Radiation therapy is done in a variety of ways, but mainly by four methods: CyberKnife, gamma knife radiosurgery, fractionated stereotactic radiotherapy, with a linear accelerator (linac), or proton therapy. In the gamma knife approach, 201 beams of gamma radiation are focused on the tumor in a single session. The damage to the tumor at the convergence point may cause it to stop growing but usually does not cause it to shrink in the long term. It may cause short-term shrinkage due to necrosis in the tumor. The damage may be to the tumor cells and/or to the tumor vasculature.
It is not clear what percentage of tumors are controlled by this method for long periods. In earlier times when higher radiation doses were used, the failure rate was about 12% (which then required surgery). Most surgeons feel that these tumors are much more difficult to remove after radiation treatment. Radiation does not remove the tumor, and when irradiated tumors are surgically removed, it is often found that they have growing tumor cells in them.

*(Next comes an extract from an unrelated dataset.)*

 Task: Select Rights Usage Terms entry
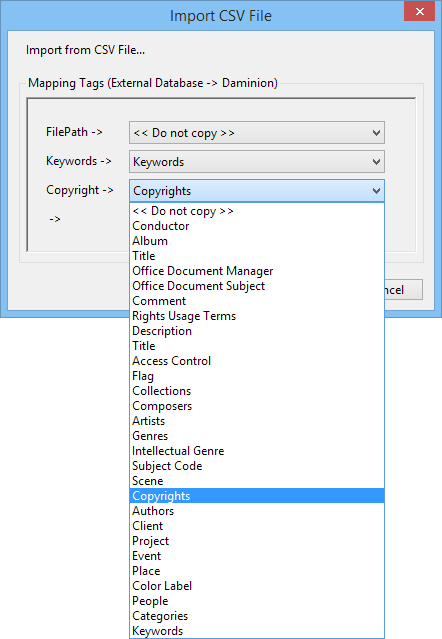click(x=257, y=316)
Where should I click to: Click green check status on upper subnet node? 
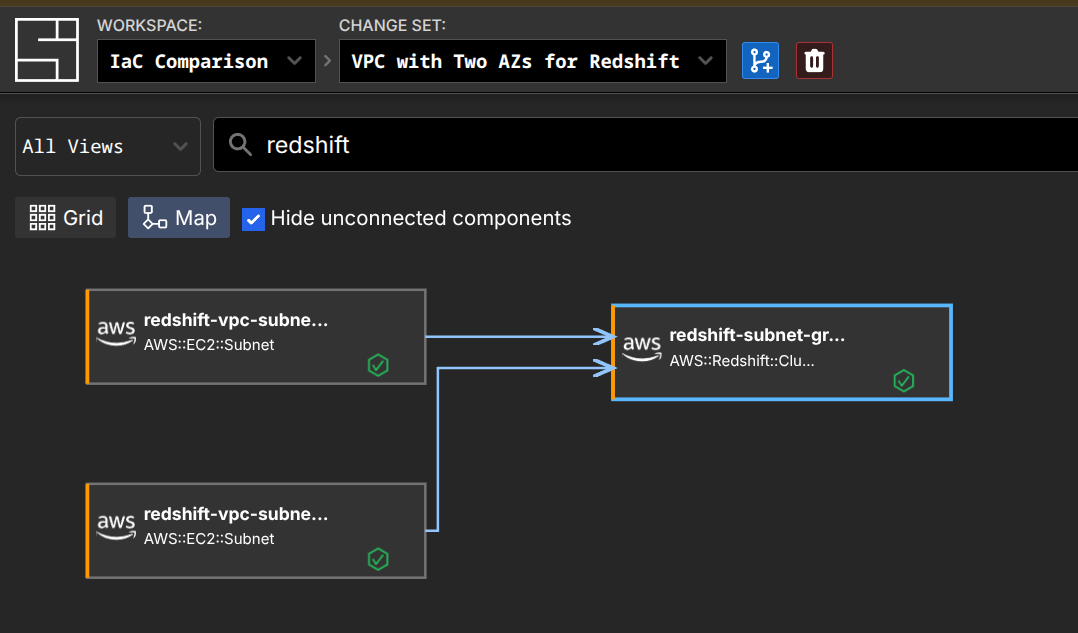[377, 365]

Two risks of radiation treatment are carcinogenic progression of the acoustic neuroma (conversion from benign to malignant) or induction of other tumors (such as glioblastoma) in the nearby irradiated brain tissue. The incidence of these events appears to be low, and it is often said to be one in one thousand or less (however, the incidence is markedly higher in patients with neurofibromatosis Type 2). This calculation is done by dividing the number of obvious cases of tumorigenic progression or secondary tumor reported in the medical literature by the estimated number of gamma knife procedures done in the world to date.
Due to the possibility of regrowth and the possibility of tumorigenic progression or secondary tumors, it is essential that radiation treatments for acoustic neuromas be followed by yearly MRI for the rest of the patient's life. Long-term secondary effects (for instance cognitive effects) on a scale of 10–20 years are not yet established for gamma knife surgery.

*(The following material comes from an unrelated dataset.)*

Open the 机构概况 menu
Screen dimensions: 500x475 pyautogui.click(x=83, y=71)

Fractionated stereotactic therapy involves a beam of ionizing radiation focused on the tumor from a moving gantry. The beam is wider and less accurate than that of the gamma knife. The total dose is also much higher than that used in gamma knife radiosurgery, but the fractionation of the dose (done on many different days) spares normal tissue. This method has not been done on as many patients as gamma knife procedures and there have not been as many years of follow-up study. This means that the tumor control by this method is not yet established, and the incidence of secondary effects of the radiation are not yet known. There are a number of variations on the linac machine, which can confuse patients. The best known are the "Peacock" which is essentially a modified collimator, and the Cyberknife which uses a miniature linac machine attached to a robot arm which is guided using x-ray imaging to check the position of the patient between each treatment shot.
A proton therapy machine uses a beam of protons to kill the tumour and a cyclotron is used to generate the beam. This is preferable to the x-rays used by the linac and gamma knife machines as the protons can be stopped before they exit the tumor, thus reducing damage to normal tissue.